Mme Éliane Assassi, présidente du groupe CRCE. Vous resterez dans l’entre-soi ! (Mme Éliane Assassi quitte l’hémicycle.)
M. le président. La parole est à M. le président Patrick Kanner.
M. Patrick Kanner, président du groupe Socialiste, Écologiste et Républicain. Monsieur le président, messieurs les ministres, vous sentez certainement que nous sommes dans une colère froide.
Je regrette ce qui nous arrive collectivement, mes chers collègues. La droite sénatoriale a mis en marche une machine infernale, y compris en termes d’image – j’insiste sur ce point –, qu’elle n’est plus capable d’enrayer.
Techniquement, comme l’a déjà dit Éliane Assassi, nos sous-amendements n’ont pas pu être examinés : c’est impossible ! Et, pourtant, ils ont été déclarés irrecevables.
Peut-être ne vous attendiez-vous pas à ce que nous ayons une riposte à opposer à la demande de priorité de la commission sur l’amendement défendu par M. le rapporteur.
Nous avons parfaitement le droit de nous exprimer, de défendre nos idées, même si, manifestement, mes chers collègues, vous, vous ne le voulez pas.
De nombreuses imperfections ont émaillé nos discussions ce soir. Vous vous êtes livrés à une forme de bricolage, si je puis dire, dans la gestion de ce débat.
Je le regrette, monsieur le président, même si vous n’y êtes sûrement pour rien. Mais le constat est là, et les membres de mon groupe ont décidé de s’associer à la démarche de notre collègue du groupe communiste.
Nous vous laissons seuls : vous voterez peut-être l’article 7 cette nuit. Nous en rendrons compte devant les Français qui ont défilé aujourd’hui.
Mes chers collègues, je vais quitter cet hémicycle. Nous vous laissons entre vous.
M. le président. La parole est à M. le président Guillaume Gontard.
M. Guillaume Gontard, président du groupe Écologiste – Solidarité et Territoires. Tout d’abord, puisque je vois que cela en fait rire certains, qui parlent même de cinéma, je tiens à dire que le moment est grave et que l’atmosphère est lourde.
Franchement, l’image – je veux le dire à mon tour – que vous donnez n’est pas bonne.
M. Daniel Laurent. À cause de vous !
M. Guillaume Gontard, président du groupe GEST. Nous avons longuement débattu ces trois derniers jours. (Exclamations sur les travées du groupe Les Républicains.)
Un sénateur du groupe Les Républicains.
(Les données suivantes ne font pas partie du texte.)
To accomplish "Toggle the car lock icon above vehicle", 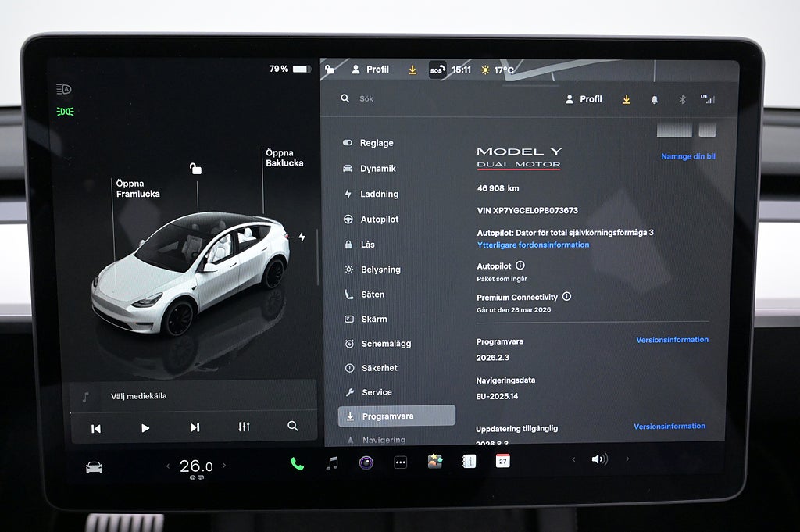I will tap(196, 169).
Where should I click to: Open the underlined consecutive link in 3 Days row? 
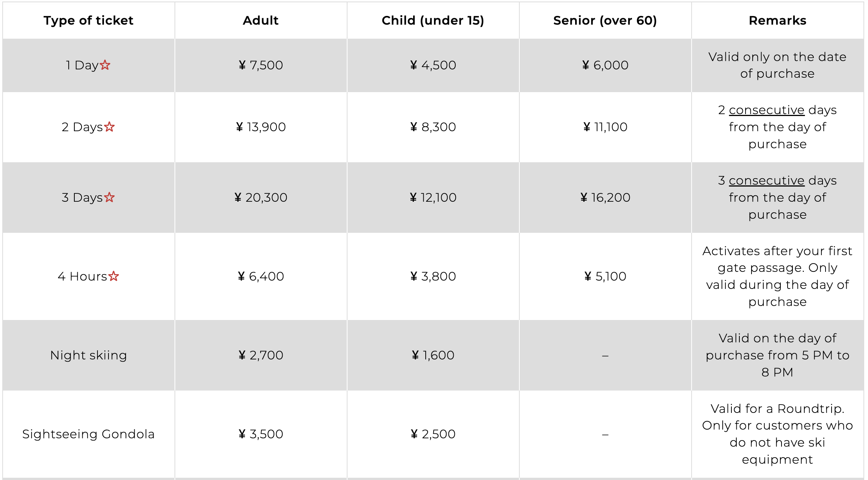766,180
C’est le moins que l’on puisse dire !
M. Guillaume Gontard, président du groupe GEST. Nous en étions arrivés à l’article 7 : il n’y avait aucune raison d’interrompre le débat et de passer en force, comme vous l’avez fait.
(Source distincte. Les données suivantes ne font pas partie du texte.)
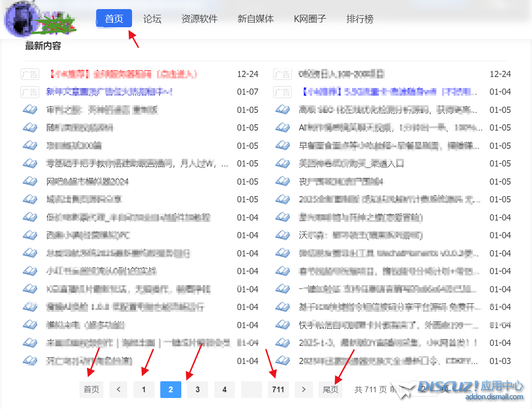Image resolution: width=532 pixels, height=409 pixels.
Task: Go to next page using right chevron
Action: click(304, 390)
Ce soir, vous avez entravé notre droit d’amendement, notre travail de parlementaire : il était matériellement impossible d’examiner tous nos sous-amendements dans ce délai.
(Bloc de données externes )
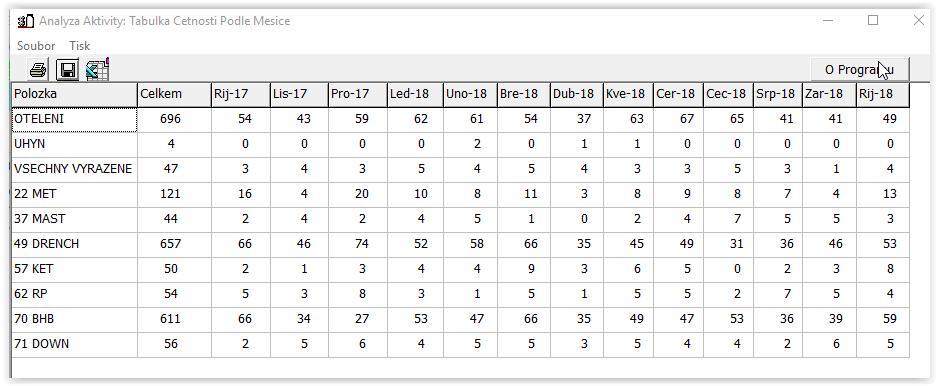Click the Zar-18 column header

coord(830,95)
Je vous le dis, mes chers collègues, je suis peiné que les choses se passent ainsi ici, au Sénat. Il me semble que l’on avait jusqu’ici donné une bonne image de l’institution. Ce soir, nous donnons, ou plutôt vous donnez une image désastreuse de la Haute Assemblée.
M. Daniel Laurent. C’est la meilleure !
M. Guillaume Gontard, président du groupe GEST. Mon groupe, comme les groupes communiste et socialiste, a décidé de quitter l’hémicycle, mais je peux vous dire que les sénatrices et les sénateurs de nos trois groupes ne le font pas de gaîté de cœur.
Je vous le dis franchement : on avait mieux à faire ce soir, on avait mieux à faire toute cette semaine. Nous voulions discuter d’un texte d’importance, un texte qui est attendu, notamment par tous ces Français qui ont défilé en nombre aujourd’hui, que cela vous plaise ou non. Il était essentiel que vous laissiez place au débat.
Nous le regrettons, mais nous quittons cet hémicycle. Vous ferez ce que vous voudrez cette nuit ; de notre côté, nous reviendrons demain, et j’espère que nous le ferons dans des conditions un peu plus sereines, qui nous permettront de débattre et de travailler correctement. (M. Guillaume Gontard quitte l’hémicycle.)
M. le président. Monsieur le président Kanner, puisque vous êtes le seul président de groupe s’étant exprimé à ne pas avoir encore quitté l’hémicycle, je vous invite à écouter la réponse de Mme la présidente de la commission des affaires sociales.
La parole est à Mme la présidente de la commission.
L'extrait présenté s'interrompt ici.